In RA's case, however, none of this is the cause.  This is, pure and simple, an 
ideological attack on public service broadcasting.  RA knows full well who it's 
target audience is:  media and information deprived areas in the Pacific island 
nations and principally urban audiences in Southeast Asia.  It's in their 
recently revised charter as a major focus.  It's not RA that is the genesis of 
this contraction, it's the Abbott government's design to strangle the ABC under 
the guise of rationalizing its organization and services and dramatically 
shrinking the public sector in favor of the private under the guise of 
necessary emergency efficiencies -- a manufactured crisis.

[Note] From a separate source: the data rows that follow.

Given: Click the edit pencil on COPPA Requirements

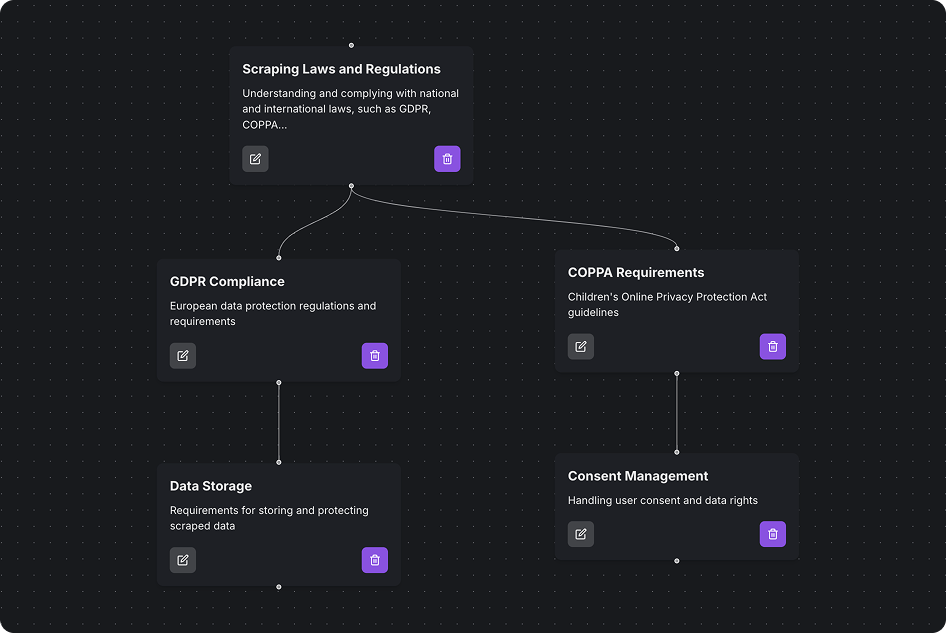Looking at the screenshot, I should click(581, 346).
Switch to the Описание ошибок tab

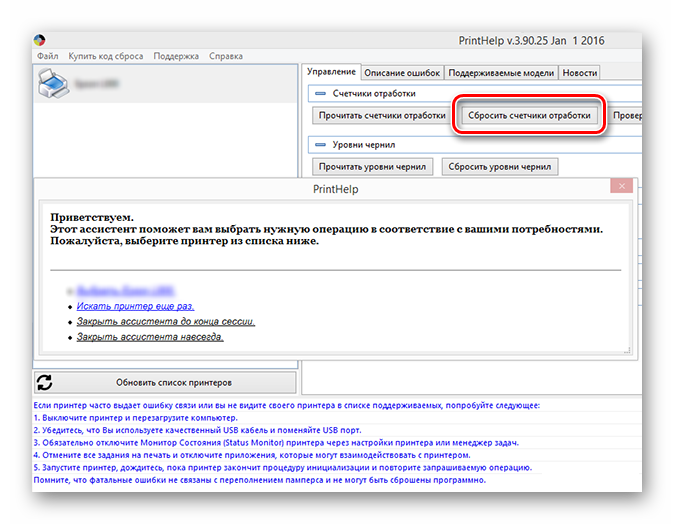pyautogui.click(x=401, y=73)
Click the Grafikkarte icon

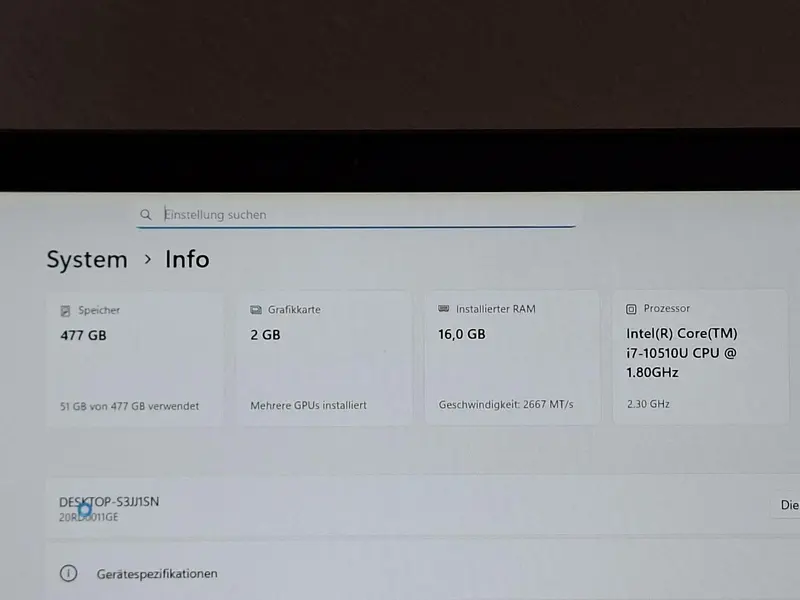point(256,310)
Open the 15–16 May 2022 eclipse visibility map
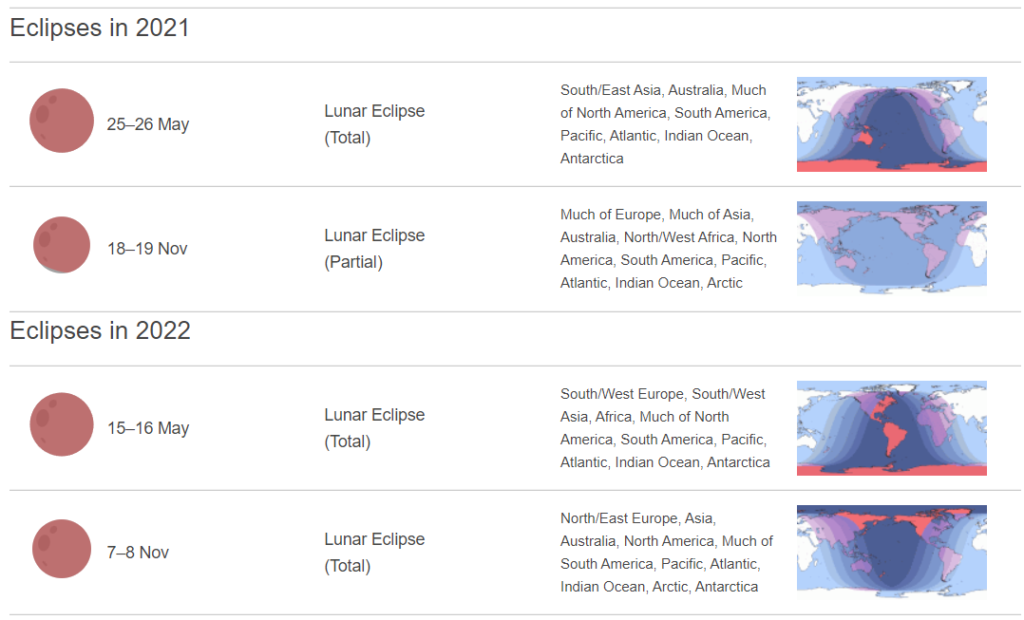This screenshot has width=1024, height=620. tap(891, 428)
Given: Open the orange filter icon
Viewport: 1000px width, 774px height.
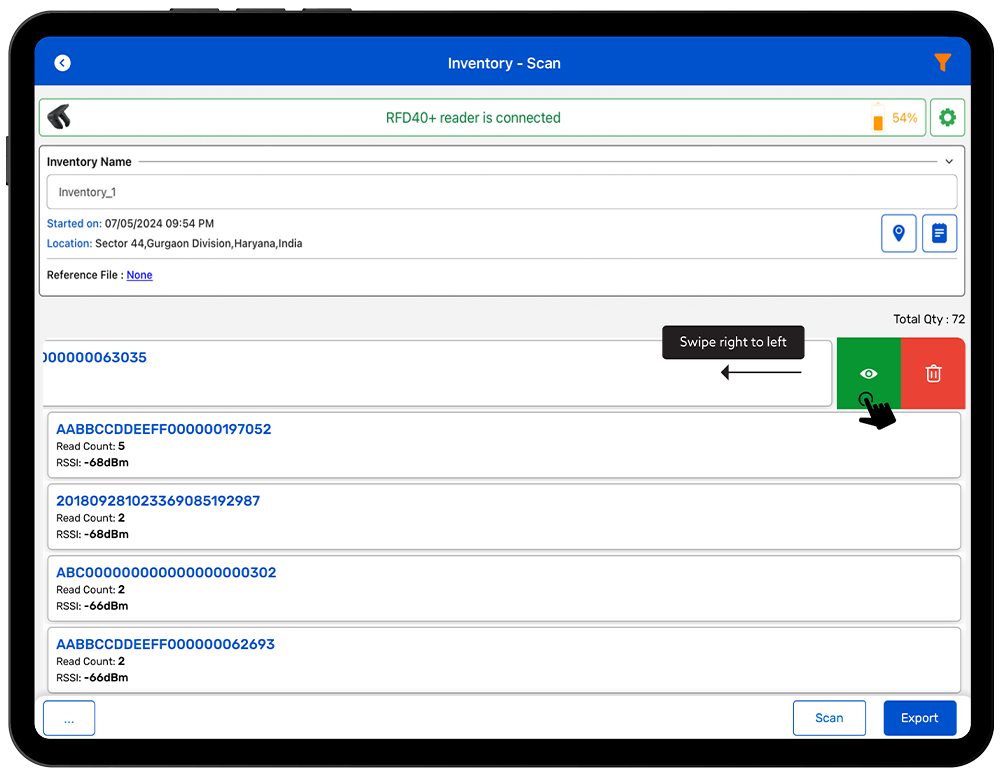Looking at the screenshot, I should click(942, 63).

This has been a pattern with conservative-oriented governments and factions the 
world over, including here.  While no one should deny that there are reasons to 
pursue prudent efficiencies, those reasons are being falsely overblown and 
inflated in the pursuit of purely ideological objectives that demonstrably lack 
majority popular support.  It might be the most successful propaganda effort in 
history and it is happening right underneath our noses.  The stench is 
overpowering but we seem incapable of locating the air freshener.

jaf

Sent from my iPad

> On Jul 15, 2014, at 7:52 PM, Richard Cuff <[email protected]> wrote:
> 
> Over the past 10+ years, one of the fundamental changes in how
> international broadcasters operate is that broadcasters have become
> selective and purposeful in identifying audiences to serve.  The BBC
> was one of the first to do this, focusing on "opinion formers", if you
> remember their stated approach in 2001 when they cut English shortwave
> broadcasts to North America.
> 
> Simply reaching the largest possible audience is no longer the goal.
> Rather, the goal is to identify a specifically defined target audience
> segment, and then figure out the best way to reach that segment.
> 
> If that means abandoning your existing audience, so be it, if you
> don't believe that existing audience serves your national purpose.
> 
> To Rob's point, if the people one believes are important to reach are
> those in the major capitals, or in the Internet-rich areas of South
> Korea and Japan, then that's where one puts the effort...shortwave be
> damned.
> 
> This line of thinking is diametrically opposed to the thinking that
> drove the establishment and growth of international broadcasting from
> the 1920s to, say, 1990.  In those days, bigger was better...you
> wanted to reach the largest possible audience as reliably as possible.
> You didn't worry about "targeting" -- the concept really hadn't
> developed yet.  This approach was serendipitous for the listener...in
> these pre-Internet days...because those who wanted to hear diverse
> voices had no alternatives available to them.
> 
> While this trend is understandable, it's also parochial and grievously
> short-sighted.  Humanity will be less-informed, less aware of diverse
> views, and less sensitive to the plight of the "have nots".
> 
> This is not a good thing...
> 
> Richard Cuff / Allentown, PA  USA
> 
> 
> 
>> On Tue, Jul 15, 2014 at 3:50 PM, Rob de Santos <[email protected]> wrote:
>> One only has to travel
>> that region to understand that outside of a few major capitals and parts of
>> China, Japan, and South Korea shortwave remains vitally important.
>> 
>> 
>> A sad day as the voices on shortwave will be further diminished.